Invercargill ‘Pitch Black’ Stout

Invercargill 'Pitch Black', handpulled
Invercargill 'Pitch Black', handpulled

Verbatim: Invercargill Brewery ‘Pitch Black’ Stout. Again from the hand pumps at Old Malty, and in many ways one step further down Black Beer Boulevard from the aforementioned (and aforedrunken) Tuatara Porter. Bigger, darker, and stouty, basically. But still (I think) fairly accessible. Something of a favourite for a few of my female friends. But that might just indicate my peculiar taste in female friends. Who knows?

Afterthoughts, November 2010: Here’s a very-minor example of a common rebellion, with me; I’ll have absolutely no part of this frequent talk of what might be a ‘girly beer’. I just know too many exceptions in both directions (girls who drink “non-girly” beer, and non-girls who drink “girly” beer) and am too-easily bored by blokey sexist blahblahblah to tolerate it much.
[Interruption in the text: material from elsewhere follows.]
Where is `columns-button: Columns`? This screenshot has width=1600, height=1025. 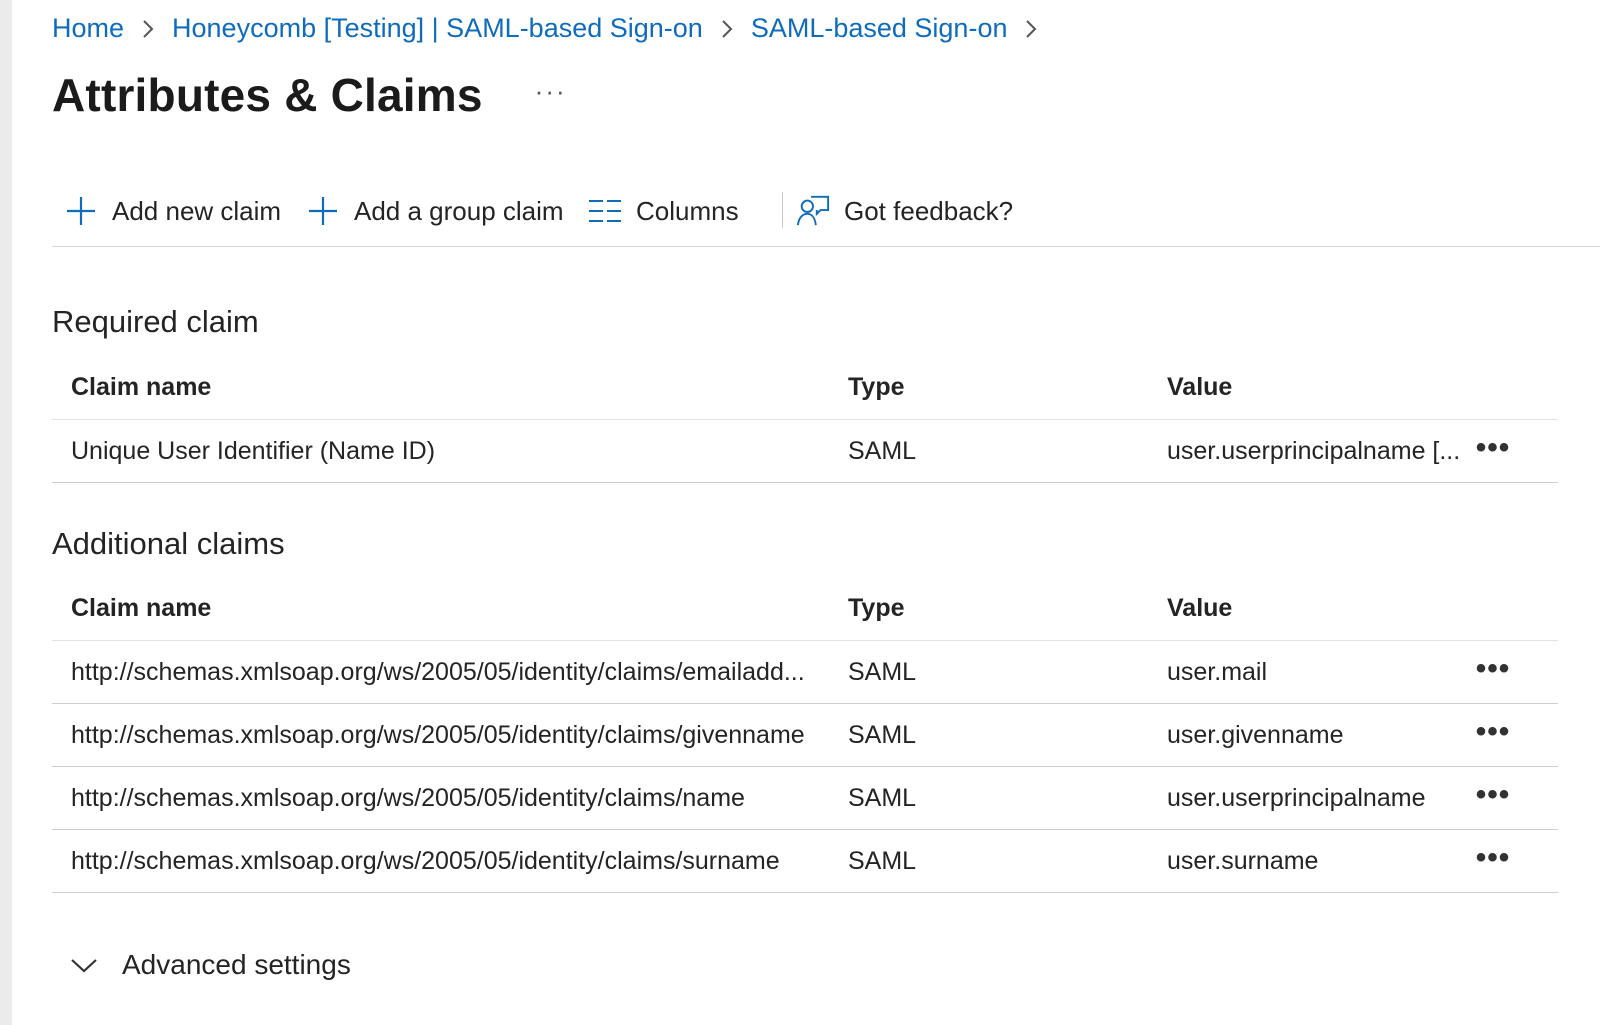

Also, the whole question of what divides ‘stout’ from ‘porter’ is a controversial one, despite my breezy invocation of a commonly-understood difference, above. I’ve always had it in my head that stouts will tend to be drier and coffee-ish-er, while porters will tend towards the sweeter and chocolatey-er end of the spectrum. Apparently, though — just like all other putative distinctions — that’s not really very historical of me. Martyn Cornell has written a pretty damn definitive account entitled ‘So what IS the difference between porter and stout?’, which — spoiler alert — basically concludes: there isn’t one.

Beer history is tricky like that. And I’m just going to keep on using my non-historical terms anyway. I’m stubborn like that.